Preparation of nuclear extracts from lumbar spinal cord was done as described (An et al., 1993). Briefly, spinal cord tissue (L3-L5) samples were homogenized quickly in 3 volumes of buffer A (10 mm HEPES, pH 7.9, 1.5 mm MgCl2, 10 mm KCl, 1 mg/ml leupeptin and aprotinin, and 0.5 mm DTT) and then kept on ice for 10 min. After a 15 min centrifugation at 3300 × g at 4°C, the pellet was resuspended in 3 ml of buffer B (20 mm HEPES, pH 7.9, 20 mm KCl, 1.5 mm MgCl2, 0.2 mm EDTA, 0.2 mm DTT, 0.2 mm PMSF, 1 mg/ml leupeptin and aprotinin, and 25% glycerol), mixed with 1 ml of buffer C (20 mm HEPES, pH 7.9, 1.2 mm KCl, 0.2 mm EDTA, 0.5 mm DTT, 0.2 mm PMSF, and 1 mg/ml leupeptin and aprotinin), and then incubated on ice for 30 min. After another centrifugation step (30 min; 15.000 × g; 4°C), the supernatant was dialyzed against buffer D (20 mm HEPES, pH 7.9, 100 mm KCl, 0.2 mm PMSF, 0.5 mm DTT, and 20% glycerol) overnight and was then used for Western blot analysis.

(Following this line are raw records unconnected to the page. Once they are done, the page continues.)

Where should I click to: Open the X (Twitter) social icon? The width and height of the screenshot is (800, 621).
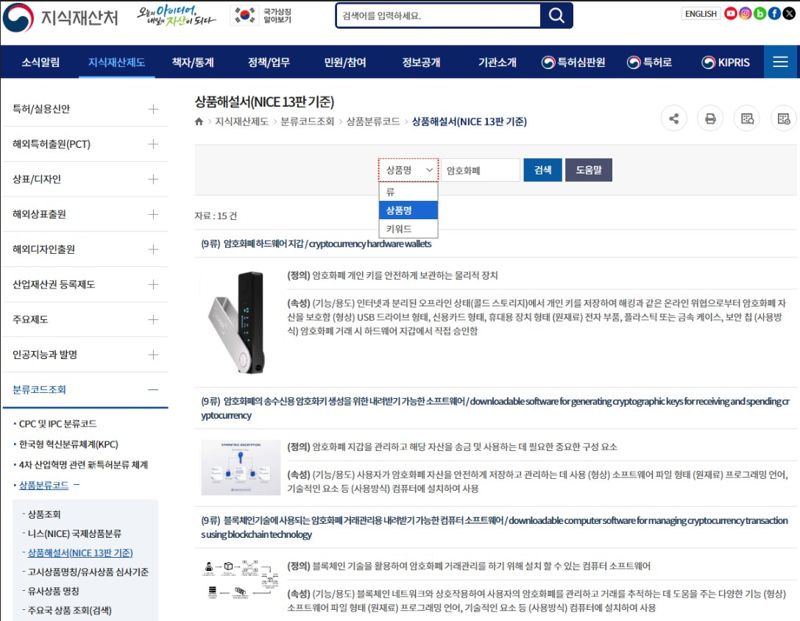click(x=788, y=13)
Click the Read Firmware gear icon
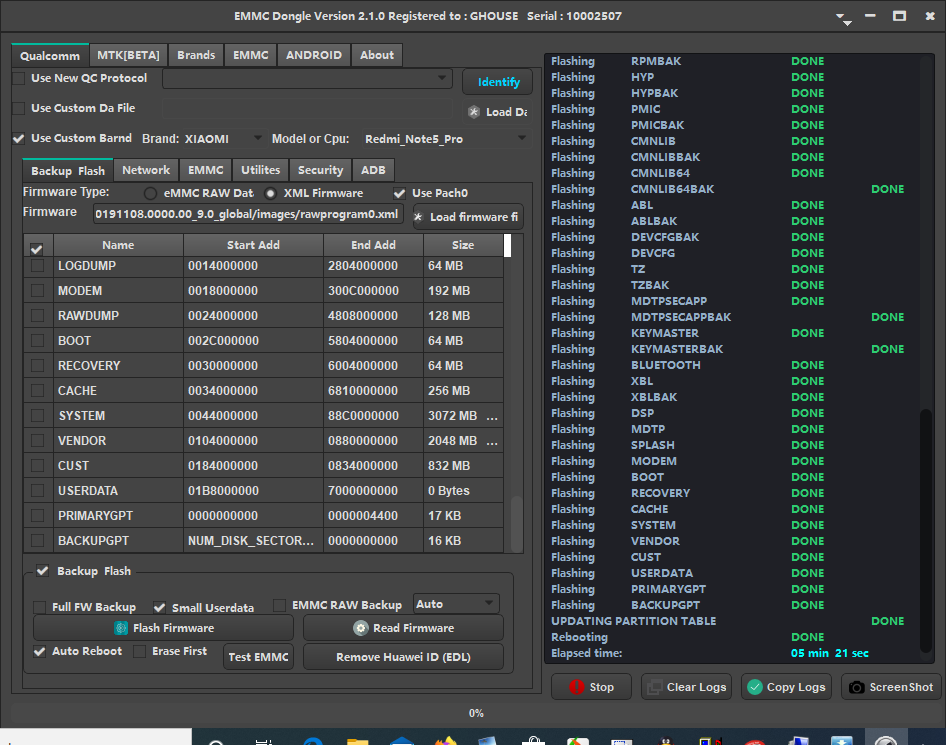The height and width of the screenshot is (745, 946). (x=361, y=628)
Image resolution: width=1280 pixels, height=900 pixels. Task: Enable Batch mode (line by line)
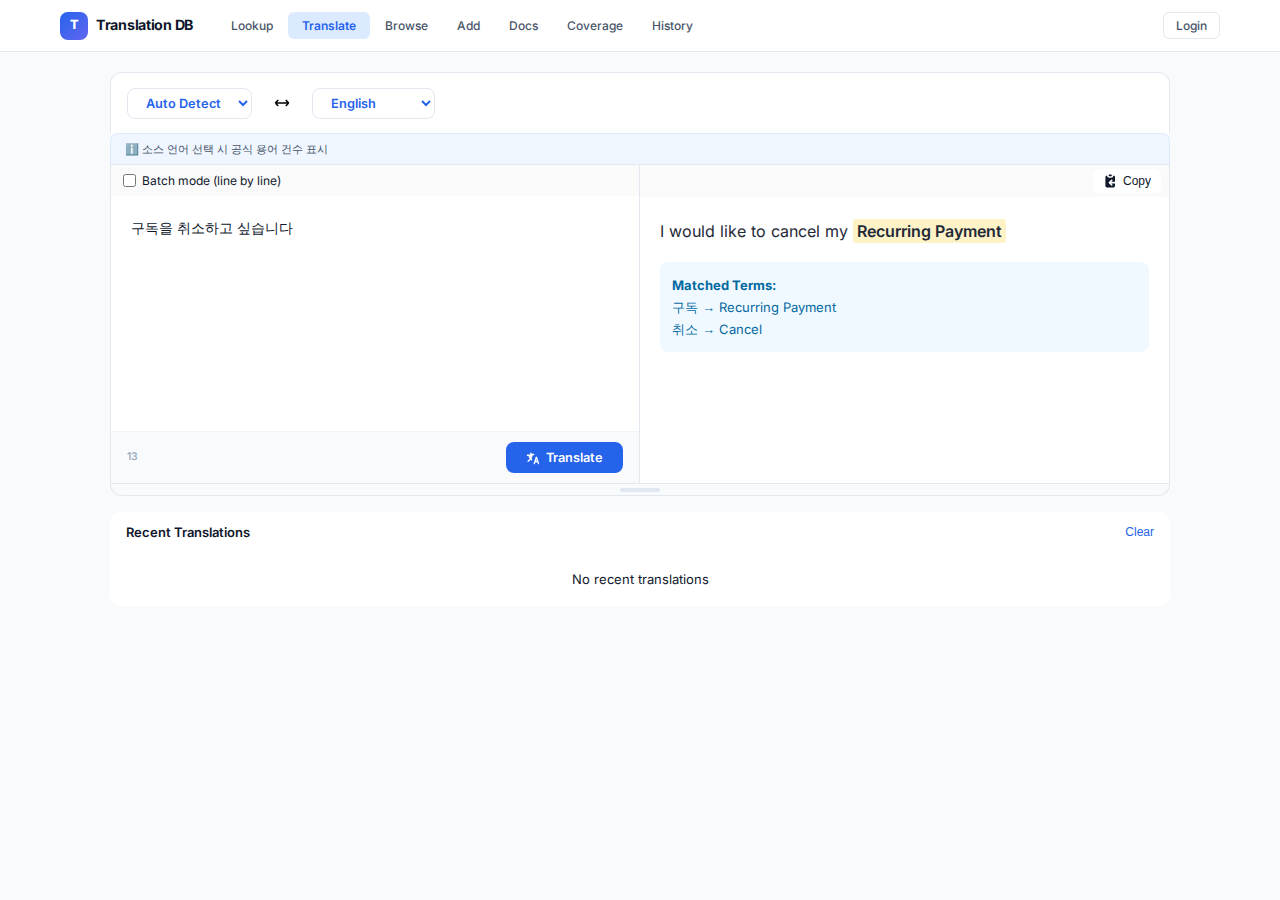(x=129, y=180)
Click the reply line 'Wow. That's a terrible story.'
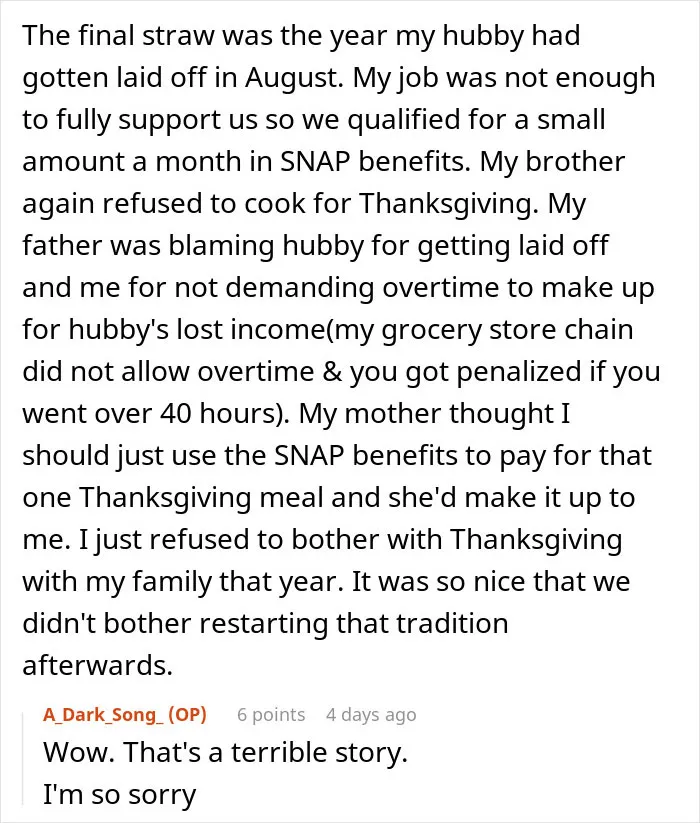The image size is (700, 823). (225, 752)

Transcription factor assay

Transcription factor analysis was performed with an ELISA kit (Active Motif, Rixensart, Belgium) that allowed for the detection and quantification of transcription factor activation by a combination of NF-κB-specific oligonucleotide binding and subsequent detection of the p65 subunit of NF-κB with a specific antibody. The assay was performed as recommended by the manufacturer. Briefly, nuclear protein extracts (10 μg) were added onto the oligonucleotide-coated ELISA plate and then incubated for 1 hr at room temperature. The plate was rinsed with washing buffer and then incubated for 1 hr at room temperature with the primary antibody directed against p65. After incubation with an HRP-conjugated secondary antibody for 1 hr, the HRP substrate was added. The reaction was stopped after 5-10 min, and the absorbance was measured at 450 nm.

Western blot analysis

Animals were finally anesthesized and debleeded and the lumbar spinal cord was quickly dissected, frozen in liquid nitrogen, and kept at -80°C until analysis.

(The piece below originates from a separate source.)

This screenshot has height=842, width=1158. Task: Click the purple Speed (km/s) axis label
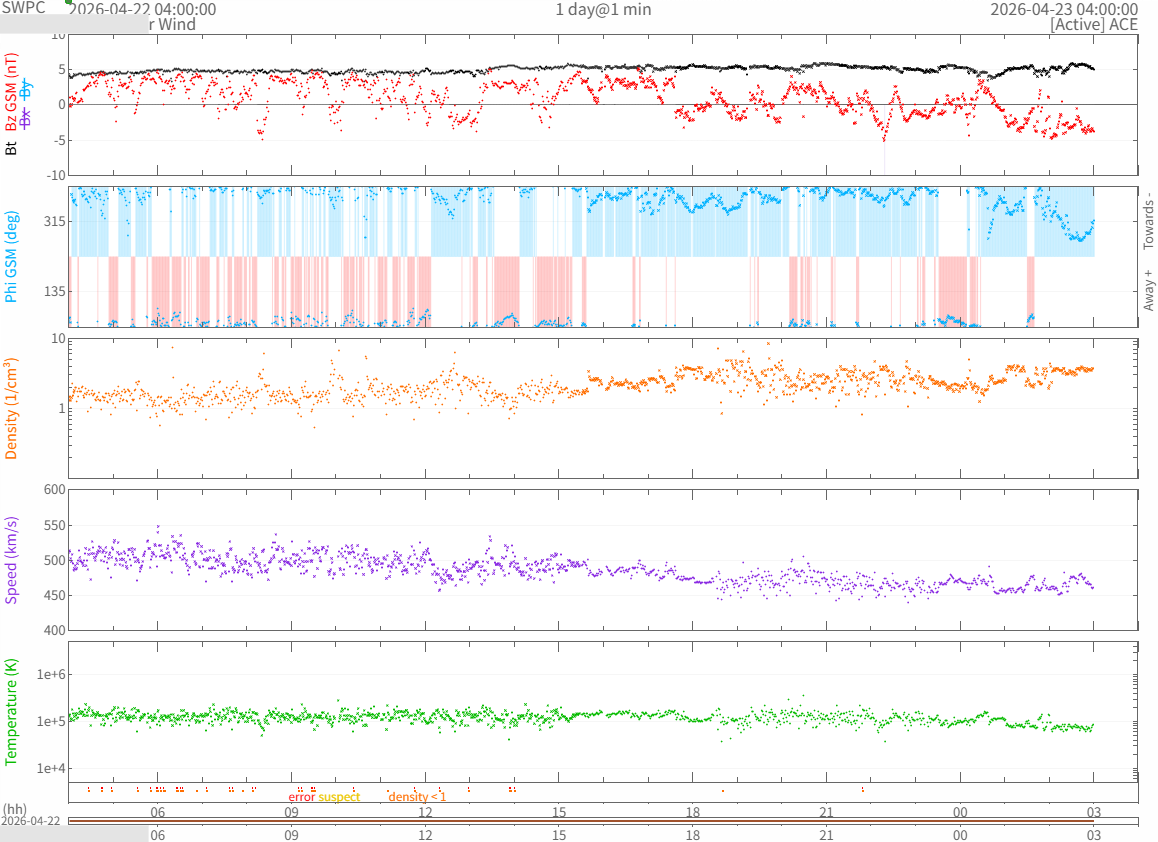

Tissue samples were homogenized in homogenization buffer [10 mm Tris/HCl, pH 7.4, containing 20 mm 3-[(3-cholamidopropyl)dimethylammonio]-1-propanesulfonate, 0.5 mm EDTA, 1 mm DTT, 0.5 mm PMSF, and 1 mm pefabloc (Alexis, Grünberg, Germany)] and centrifugated at 40,000 × g for 1 hr. Extracted proteins (30 μg) were mixed with Laemmli buffer [50 mm Tris, pH 6.8, 2.5% (w/v) SDS, 10% (w/v) glycerol, and 0.001% bromphenol blue], heated for 5 min at 95°C, separated by SDS-PAGE, and transferred onto nitrocellulose membranes (Amersham Biosciences, Freiburg, Germany) by electroblotting (Bio-Rad, Munich, Germany). Membranes were blocked with blocking buffer (5% w/v skimmed milk powder and 0.3% Tween 20 dissolved in PBS, pH 7.6) and incubated overnight with primary antibodies directed against COX-2 (1:100), Erk-2 (1:1000), or p65 (1:100) (Santa Cruz Biotechnology, Heidelberg, Germany) and for 1 hr with the secondary antibody coupled with HRP (dilution 1:20,000). Blots were analyzed with ECL (Amersham Biosciences) according to the manufacturer's protocol.

IL-1β and TNF-α ELISA

Animals were treated with S1627 or vehicle, and the spinal cord was dissected 48 hr after zymosan injection (6 mg). Crude protein extracts were prepared from spinal cord tissue as described above (Western blot), and the protein content was assessed with the Bradford method. IL-1β and TNF-α levels were assessed with commercially available ELISA kits according to the instructions of the manufacturer (Amersham Biosciences) and are expressed as picograms per microgram of protein.

Animals and treatments

Male Sprague Dawley rats (150-200 gm; Charles River, Sulzfeld, Germany) were maintained in climate- and light-controlled rooms (21 ± 0.5°C; 12 hr dark/light cycle). They had ad libitum access to food and water before and during the experiments. All experiments were approved by the local Ethics Committee for research in laboratory animals.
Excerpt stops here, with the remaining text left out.